2.Davalı-karşı davacı erkek vekili katılma yoluyla istinaf dilekçesinde özetle; ağır ve tam kusurlu olanın kadın olduğunu, Mahkemece kusur değerlendirmesinin eksik yapıldığını, tam ağır kusurlu olmasına rağmen müvekkil aleyhine maddî ve manevî tazminat ve yoksulluk nafakasına hükmedilmesinin kanuna aykırı olduğu gibi kadının da asgari ücretle çalıştığı için müvekkilin yoksulluk nafakası ödemesine karar verilmesinin hatalı olduğunu belirterek kusur belirlemesi, kadının kabul edilen davası, yoksulluk nafakası ile tazminatlar yönlerinden İlk Derece Mahkemesi kararının kaldırılarak talepleri doğrultusunda karar verilmesi istemi ile istinaf başvurusunda bulunmuştur.
C. Gerekçe ve Sonuç
Bölge Adliye Mahkemesinin yukarıda tarih ve sayısı belirtilen kararı ile tarafların kusur durumları, gerçekleşen sosyal ve ekonomik durumları dikkate alındığında kadın yararına hükmedilen maddî ve manevî tazminat miktarlarının az olduğu gerekçesiyle istinaf başvurusunun tazminat miktarları yönlerinden kabulü ile İlk Derece Mahkemesinin ilgili bentlerinin kaldırılarak yeniden esas hakkında hüküm kurmak suretiyle kadın yararına 20.000,00 TL maddî ve 15.000,00 TL manevî tazminata karar verilmiş, erkeğin tüm, kadının sair istinaf taleplerinin ise 6100 sayılı Kanun’un 353 üncü maddesinin birinci fıkrasının (b) bendinin (1) inci alt bendi gereğince esastan reddine karar verilmiştir.
V. TEMYİZ
A. Temyiz Yoluna Başvuranlar
Bölge Adliye Mahkemesinin yukarıda belirtilen kararına karşı süresi içinde taraf vekilleri temyiz isteminde bulunulmuştur.
B. Temyiz Sebepleri
1.Davacı-karşı davalı kadın vekili temyiz dilekçesinde; istinaf başvuru dilekçesini tekrarla erkeğin tam kusurlu olduğunu beyanla kusur belirlemesi, erkeğin kabul edilen davası, iştirak ve yoksulluk nafakaları ile yararına hükmedilen tazminatların miktarı yönlerinden kararın bozulmasını talep etmiştir.

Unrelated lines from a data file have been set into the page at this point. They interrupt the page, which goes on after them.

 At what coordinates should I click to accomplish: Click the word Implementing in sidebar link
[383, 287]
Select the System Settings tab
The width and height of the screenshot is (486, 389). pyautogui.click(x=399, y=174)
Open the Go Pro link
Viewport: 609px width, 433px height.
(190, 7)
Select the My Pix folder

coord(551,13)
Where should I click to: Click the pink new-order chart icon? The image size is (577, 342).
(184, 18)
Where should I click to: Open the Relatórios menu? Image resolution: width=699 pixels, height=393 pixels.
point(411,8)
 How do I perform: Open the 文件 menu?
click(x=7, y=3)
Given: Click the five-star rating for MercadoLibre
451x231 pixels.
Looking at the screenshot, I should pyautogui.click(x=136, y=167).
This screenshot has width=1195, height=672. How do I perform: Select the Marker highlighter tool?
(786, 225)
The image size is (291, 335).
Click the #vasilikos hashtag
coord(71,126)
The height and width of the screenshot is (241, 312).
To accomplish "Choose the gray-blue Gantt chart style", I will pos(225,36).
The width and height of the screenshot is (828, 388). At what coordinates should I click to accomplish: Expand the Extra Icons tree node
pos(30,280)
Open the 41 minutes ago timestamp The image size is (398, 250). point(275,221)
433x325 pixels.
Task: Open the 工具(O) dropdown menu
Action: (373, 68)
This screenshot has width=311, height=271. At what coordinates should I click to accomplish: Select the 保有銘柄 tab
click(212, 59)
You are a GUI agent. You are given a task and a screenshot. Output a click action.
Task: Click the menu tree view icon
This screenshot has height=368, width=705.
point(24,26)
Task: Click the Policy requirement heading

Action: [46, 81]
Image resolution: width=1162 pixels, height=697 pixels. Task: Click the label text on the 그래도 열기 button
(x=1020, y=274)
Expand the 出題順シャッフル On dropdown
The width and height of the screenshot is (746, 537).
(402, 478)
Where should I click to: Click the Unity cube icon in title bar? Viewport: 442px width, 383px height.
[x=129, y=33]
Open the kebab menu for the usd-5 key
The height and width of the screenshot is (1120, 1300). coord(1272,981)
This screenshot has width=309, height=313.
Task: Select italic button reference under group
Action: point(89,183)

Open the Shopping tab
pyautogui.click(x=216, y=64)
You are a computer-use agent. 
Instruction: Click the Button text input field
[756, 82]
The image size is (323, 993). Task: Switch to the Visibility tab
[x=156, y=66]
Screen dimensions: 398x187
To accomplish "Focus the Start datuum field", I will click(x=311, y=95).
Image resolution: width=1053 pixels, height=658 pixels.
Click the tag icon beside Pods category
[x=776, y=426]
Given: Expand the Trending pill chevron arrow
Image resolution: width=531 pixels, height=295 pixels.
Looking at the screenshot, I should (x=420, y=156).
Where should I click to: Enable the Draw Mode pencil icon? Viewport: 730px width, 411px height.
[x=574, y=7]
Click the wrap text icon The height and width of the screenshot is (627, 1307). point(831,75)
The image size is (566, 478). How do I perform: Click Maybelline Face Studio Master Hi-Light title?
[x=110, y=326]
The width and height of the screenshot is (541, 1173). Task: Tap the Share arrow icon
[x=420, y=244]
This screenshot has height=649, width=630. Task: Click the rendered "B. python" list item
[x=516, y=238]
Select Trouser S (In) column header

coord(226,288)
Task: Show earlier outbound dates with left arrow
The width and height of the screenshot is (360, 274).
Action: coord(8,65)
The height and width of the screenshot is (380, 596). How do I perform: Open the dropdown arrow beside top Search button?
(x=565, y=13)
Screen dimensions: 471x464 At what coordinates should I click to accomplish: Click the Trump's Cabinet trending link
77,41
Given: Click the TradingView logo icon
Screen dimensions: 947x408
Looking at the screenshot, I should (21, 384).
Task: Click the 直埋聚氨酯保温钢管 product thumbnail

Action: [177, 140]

2.Davalı-karşı davacı erkek vekili temyiz dilekçesinde; istinaf başvuru dilekçesini tekrarla tarafların en azından eşit kusurlu olduklarının kabulünün gerektiğini beyanla kusur belirlemesi, kadının kabul edilen davası, yoksulluk nafakaları ile kadın yararına hükmedilen tazminatlar yönlerinden kararın bozulmasını talep etmiştir.
C. Gerekçe
1. Uyuşmazlık ve Hukuki Nitelendirme
Uyuşmazlık, açılan boşanma davalarında taraflar arasında ortak hayatı temelinden sarsacak derecede ve birliğin devamında imkan vermeyecek nitelikte bir geçimsizlik bulunup bulunmadığı, geçimsizlik var ise kusurun kimden kaynaklandığı, tarafların davalarının kabulünün gerekip gerekmediği, kadın yararına maddi- manevi tazminata hükmedilmesinin yasal koşullarının oluşup oluşmadığı, tazminat miktarlarının hakkaniyete ve dosya kapsamına uygun olup olmadığı, davacı- karşı davalı kadının boşanmakla yoksulluğa düşüp düşmeyeceği noktasında toplanmaktadır.
2. İlgili Hukuk
6100 sayılı Hukuk Muhakemeleri Kanunu’nun (6100 sayılı Kanun) 369 uncu maddesinin birinci fıkrası ile 370 ve 371 inci maddeleri. 4721 sayılı Kanun’un 4 üncü, 166 ncı maddesinin birinci fıkrası, 174 üncü maddesinin birinci ve ikinci fıkraları, 175 inci maddesi, 182 nci maddesi. 6098 sayılı Türk Borçlar Kanunu’nun 50 nci ve 51 inci maddesi.
3. Değerlendirme
1.Bölge adliye mahkemelerinin nihai kararlarının bozulması 6100 sayılı Kanun’un 371 inci maddesinde yer alan sebeplerden birinin varlığı hâlinde mümkündür.
2. Temyizen incelenen karar, tarafların karşılıklı iddia ve savunmalarına, dayandıkları belgelere, uyuşmazlığa uygulanması gereken hukuk kuralları ile hukuki ilişkinin nitelendirilmesine, dava şartlarına, yargılama ve ispat kuralları ile kararda belirtilen gerekçelere göre usul ve kanuna uygun olup taraf vekillerince temyiz dilekçesinde ileri sürülen nedenler kararın bozulmasını gerektirecek nitelikte görülmemiştir.
VI. KARAR
Açıklanan sebeplerle;
Temyiz olunan Bölge Adliye Mahkemesi kararının 6100 sayılı Kanun’un 370 inci maddesinin birinci fıkrası uyarınca ONANMASINA,
Aşağıda yazılı temyiz giderinin temyiz edenlere yükletilmesine ,
Dosyanın İlk Derece Mahkemesine, kararın bir örneğinin Bölge Adliye Mahkemesine gönderilmesine,
05.07.2023 tarihinde oy birliğiyle karar verildi.